Given information section start

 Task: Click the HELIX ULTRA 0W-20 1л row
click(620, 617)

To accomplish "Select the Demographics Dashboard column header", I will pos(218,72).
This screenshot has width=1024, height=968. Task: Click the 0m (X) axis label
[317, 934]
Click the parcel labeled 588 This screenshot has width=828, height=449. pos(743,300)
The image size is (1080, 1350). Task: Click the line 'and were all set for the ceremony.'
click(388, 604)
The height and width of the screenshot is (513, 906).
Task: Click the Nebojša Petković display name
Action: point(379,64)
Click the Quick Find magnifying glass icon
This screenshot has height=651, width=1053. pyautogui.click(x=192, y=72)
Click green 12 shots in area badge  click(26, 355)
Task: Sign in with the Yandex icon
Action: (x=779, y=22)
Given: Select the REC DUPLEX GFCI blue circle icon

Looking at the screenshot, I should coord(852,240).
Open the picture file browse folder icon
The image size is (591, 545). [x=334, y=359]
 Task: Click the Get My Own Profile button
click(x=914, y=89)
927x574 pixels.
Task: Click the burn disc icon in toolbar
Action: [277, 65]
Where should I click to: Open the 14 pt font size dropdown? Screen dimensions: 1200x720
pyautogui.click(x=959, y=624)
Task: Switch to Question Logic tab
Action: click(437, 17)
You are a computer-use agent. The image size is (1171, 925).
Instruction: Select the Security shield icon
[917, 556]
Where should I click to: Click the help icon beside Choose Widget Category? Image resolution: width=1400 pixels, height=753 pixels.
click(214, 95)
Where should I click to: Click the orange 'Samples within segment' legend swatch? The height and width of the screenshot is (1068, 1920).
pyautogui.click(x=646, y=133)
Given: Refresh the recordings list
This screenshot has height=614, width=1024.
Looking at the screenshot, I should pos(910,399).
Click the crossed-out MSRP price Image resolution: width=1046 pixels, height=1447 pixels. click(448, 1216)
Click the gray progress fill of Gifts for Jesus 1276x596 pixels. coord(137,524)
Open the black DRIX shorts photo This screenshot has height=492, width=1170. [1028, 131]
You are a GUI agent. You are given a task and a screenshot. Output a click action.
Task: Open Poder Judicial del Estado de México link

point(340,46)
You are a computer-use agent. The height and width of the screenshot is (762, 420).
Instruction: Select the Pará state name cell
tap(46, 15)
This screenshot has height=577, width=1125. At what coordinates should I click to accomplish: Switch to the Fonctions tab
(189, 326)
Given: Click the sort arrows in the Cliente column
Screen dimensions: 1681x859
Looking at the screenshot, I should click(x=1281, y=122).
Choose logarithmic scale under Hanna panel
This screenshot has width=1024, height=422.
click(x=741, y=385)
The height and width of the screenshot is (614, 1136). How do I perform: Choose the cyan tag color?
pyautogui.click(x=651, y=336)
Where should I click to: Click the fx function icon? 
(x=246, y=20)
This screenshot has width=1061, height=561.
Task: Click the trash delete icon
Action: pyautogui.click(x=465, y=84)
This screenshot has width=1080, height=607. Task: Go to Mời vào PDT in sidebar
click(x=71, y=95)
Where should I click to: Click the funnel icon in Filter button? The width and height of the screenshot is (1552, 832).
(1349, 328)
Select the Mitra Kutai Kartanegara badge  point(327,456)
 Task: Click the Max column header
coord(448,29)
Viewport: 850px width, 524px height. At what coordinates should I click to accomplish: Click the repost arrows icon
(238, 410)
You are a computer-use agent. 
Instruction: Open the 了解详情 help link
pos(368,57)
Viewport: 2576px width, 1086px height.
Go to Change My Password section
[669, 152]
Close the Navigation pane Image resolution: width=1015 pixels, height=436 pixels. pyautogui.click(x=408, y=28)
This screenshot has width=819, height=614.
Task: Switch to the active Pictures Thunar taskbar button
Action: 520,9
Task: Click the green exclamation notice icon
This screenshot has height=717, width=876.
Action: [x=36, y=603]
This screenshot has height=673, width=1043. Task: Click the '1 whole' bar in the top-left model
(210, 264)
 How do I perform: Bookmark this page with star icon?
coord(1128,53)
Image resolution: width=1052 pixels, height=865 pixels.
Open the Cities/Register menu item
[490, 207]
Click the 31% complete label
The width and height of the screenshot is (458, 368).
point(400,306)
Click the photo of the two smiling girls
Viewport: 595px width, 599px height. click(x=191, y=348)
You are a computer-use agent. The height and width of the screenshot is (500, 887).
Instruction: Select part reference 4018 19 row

Given information section end

● **What the task requires**
Tell how many lines in the material contain the string "computer". Nothing but the number is needed.

● **Response to this task**
4